We had been raising poultry, goats and sheep for eggs, milk and meat, and processing our own poultry, learning to make the best use of the whole animal for years already, but we were getting our sheep and goats butchered at the local abattoir, getting them back boxed and packaged in neat little bags, with the hearts, livers and kidneys, bits deemed worthy of civilised human consumption packaged up among the chops and roasts. I started asking for the other bits. We started going down to the abattoir late at night to collect our bits fresh as the butcher worked. Skins, hearts and entrails pulled from the carcass and handed to me steaming, the colours of its vibrant life gleaming under the bright fluorescent lights of the processing room. Our butcher was/is always more than happy to give us back all we want from our animals, from their heads to their hooves, because the more we take and make use of the less weight in his bins to be trucked off by collectors to the rendering plant for a pricey fee. The kill-out weight of a sheep (the meat carcass weight) is less than half the weight of the live animal. The rest is skin, head, feet, and offal. Animal waste disposal is costly business. But there should not be so much waste from the animals we raise for food.
I could go on to describe how well these parts of the animal will feed us, the full spectrum of nourishment of a nose to tail approach to eating, the synergism of eating like for like—their collagen for my joints and skin, their bones for my bones, their heart for mine. As though revelling in all of the nourishment an animal provides is not just the way humans have always eaten, the way our grandparents and our great-grandparents and our great-great-grandparents and so on to the beginning of time ate. It’s only in the past few decades that we’ve come so distanced from the source of our sustenance, and so affluent that we can discard the most nutritious parts of the animals we eat.
And not just food, but fibre too. I learned to tan our sheep’s skins because I could not bear to see such a beautiful and valuable resource end up rotting or rendered with the waste. I learned to make use of our sheep's wool, another undervalued by-product of raising meat that is so often left to rot (while we clothe ourselves in plastic). I learned these skills and bred my flock into a dual-purpose meat and fibre flock, and “Wild Irish Shepherdess” emerged as an outlet for those crafts, from that basic desire to make full use of everything left to us by the animals we raised for food.
Because to make best and most sustainable use of our resources, and to truly value the animals we raise, the lives so tightly woven with our own of these benevolent beasts that nourish us and the labour, love and costs that go into them from birth to butchering, to close the circle of life sustaining life, I will use every part.

PROBLEM TO SOLVE » Copy the text on using the whole animal from "And not just" up to and including "raised for food.", updating every "fibre" to "textiles".

Data records
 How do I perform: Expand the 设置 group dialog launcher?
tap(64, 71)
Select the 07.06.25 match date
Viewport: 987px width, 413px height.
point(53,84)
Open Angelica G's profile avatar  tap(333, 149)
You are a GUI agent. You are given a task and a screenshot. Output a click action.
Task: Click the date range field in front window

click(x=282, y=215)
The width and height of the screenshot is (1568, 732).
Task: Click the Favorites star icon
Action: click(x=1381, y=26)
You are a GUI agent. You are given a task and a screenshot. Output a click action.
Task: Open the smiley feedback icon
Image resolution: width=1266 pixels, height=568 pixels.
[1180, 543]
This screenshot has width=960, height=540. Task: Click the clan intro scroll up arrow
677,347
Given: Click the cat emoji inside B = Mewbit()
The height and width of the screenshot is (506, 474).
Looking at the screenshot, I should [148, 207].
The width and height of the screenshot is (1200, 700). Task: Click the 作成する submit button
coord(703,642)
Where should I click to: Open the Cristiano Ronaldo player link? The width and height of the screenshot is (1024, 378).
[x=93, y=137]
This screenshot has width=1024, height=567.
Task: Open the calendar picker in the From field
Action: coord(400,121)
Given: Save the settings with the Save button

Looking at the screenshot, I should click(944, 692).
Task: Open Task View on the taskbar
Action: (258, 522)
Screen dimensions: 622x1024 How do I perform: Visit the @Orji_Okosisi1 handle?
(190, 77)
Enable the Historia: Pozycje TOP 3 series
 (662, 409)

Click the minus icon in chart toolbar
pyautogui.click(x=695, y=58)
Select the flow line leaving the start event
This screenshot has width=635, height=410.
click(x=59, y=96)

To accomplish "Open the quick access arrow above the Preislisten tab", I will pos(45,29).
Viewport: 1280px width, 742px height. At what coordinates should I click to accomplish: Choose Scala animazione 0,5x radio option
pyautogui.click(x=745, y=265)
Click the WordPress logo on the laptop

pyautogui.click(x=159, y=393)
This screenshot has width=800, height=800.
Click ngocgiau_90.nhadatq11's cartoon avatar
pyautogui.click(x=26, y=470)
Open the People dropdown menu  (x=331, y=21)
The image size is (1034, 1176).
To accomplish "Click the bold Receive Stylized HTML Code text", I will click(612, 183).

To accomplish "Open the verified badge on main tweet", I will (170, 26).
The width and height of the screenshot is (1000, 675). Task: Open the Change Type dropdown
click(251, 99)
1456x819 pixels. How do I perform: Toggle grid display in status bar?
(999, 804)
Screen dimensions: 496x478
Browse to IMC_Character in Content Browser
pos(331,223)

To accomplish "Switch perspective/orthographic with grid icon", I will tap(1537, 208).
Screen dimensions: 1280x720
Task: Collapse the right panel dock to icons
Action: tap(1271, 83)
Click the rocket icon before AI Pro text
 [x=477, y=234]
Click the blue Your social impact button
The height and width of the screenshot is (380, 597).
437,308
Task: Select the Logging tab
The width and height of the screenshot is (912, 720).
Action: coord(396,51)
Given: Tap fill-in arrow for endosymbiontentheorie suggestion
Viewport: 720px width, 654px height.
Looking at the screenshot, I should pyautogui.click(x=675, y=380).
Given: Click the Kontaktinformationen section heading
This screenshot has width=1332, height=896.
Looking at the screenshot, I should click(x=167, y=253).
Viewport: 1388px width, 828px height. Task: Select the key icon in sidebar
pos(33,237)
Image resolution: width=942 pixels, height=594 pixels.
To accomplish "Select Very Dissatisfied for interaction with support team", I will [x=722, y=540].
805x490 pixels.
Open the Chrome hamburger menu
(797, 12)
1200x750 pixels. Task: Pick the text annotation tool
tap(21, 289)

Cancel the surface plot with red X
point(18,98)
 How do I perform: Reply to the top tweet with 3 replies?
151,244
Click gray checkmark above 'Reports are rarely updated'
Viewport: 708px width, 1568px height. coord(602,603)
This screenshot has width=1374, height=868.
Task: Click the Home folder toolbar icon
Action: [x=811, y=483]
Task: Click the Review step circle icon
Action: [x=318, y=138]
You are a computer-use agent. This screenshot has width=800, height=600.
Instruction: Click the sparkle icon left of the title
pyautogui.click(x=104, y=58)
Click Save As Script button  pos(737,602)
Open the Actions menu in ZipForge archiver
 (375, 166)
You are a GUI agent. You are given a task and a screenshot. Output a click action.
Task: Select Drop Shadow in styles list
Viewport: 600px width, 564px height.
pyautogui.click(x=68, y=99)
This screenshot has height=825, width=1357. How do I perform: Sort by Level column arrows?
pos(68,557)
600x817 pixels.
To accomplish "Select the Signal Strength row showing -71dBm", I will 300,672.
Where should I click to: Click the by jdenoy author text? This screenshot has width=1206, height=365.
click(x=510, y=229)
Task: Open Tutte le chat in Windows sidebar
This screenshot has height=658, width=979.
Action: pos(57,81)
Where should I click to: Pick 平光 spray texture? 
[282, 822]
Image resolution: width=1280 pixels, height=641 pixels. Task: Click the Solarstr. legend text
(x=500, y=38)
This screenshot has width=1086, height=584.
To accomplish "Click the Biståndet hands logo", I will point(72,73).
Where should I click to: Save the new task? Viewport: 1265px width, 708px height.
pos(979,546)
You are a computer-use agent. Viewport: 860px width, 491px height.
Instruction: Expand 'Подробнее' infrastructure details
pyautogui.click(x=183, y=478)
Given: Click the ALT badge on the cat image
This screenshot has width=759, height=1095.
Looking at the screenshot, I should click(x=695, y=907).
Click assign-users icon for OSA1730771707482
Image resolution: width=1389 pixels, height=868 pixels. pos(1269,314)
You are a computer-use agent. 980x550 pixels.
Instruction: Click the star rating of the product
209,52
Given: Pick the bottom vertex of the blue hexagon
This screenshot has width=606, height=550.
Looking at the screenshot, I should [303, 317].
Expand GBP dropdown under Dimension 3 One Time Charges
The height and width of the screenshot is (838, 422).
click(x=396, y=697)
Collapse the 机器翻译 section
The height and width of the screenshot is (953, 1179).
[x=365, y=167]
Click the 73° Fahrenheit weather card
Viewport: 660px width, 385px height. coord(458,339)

RESULT OF THIS TASK »
And not just food, but textiles too. I learned to tan our sheep’s skins because I could not bear to see such a beautiful and valuable resource end up rotting or rendered with the waste. I learned to make use of our sheep's wool, another undervalued by-product of raising meat that is so often left to rot (while we clothe ourselves in plastic). I learned these skills and bred my flock into a dual-purpose meat and textiles flock, and “Wild Irish Shepherdess” emerged as an outlet for those crafts, from that basic desire to make full use of everything left to us by the animals we raised for food.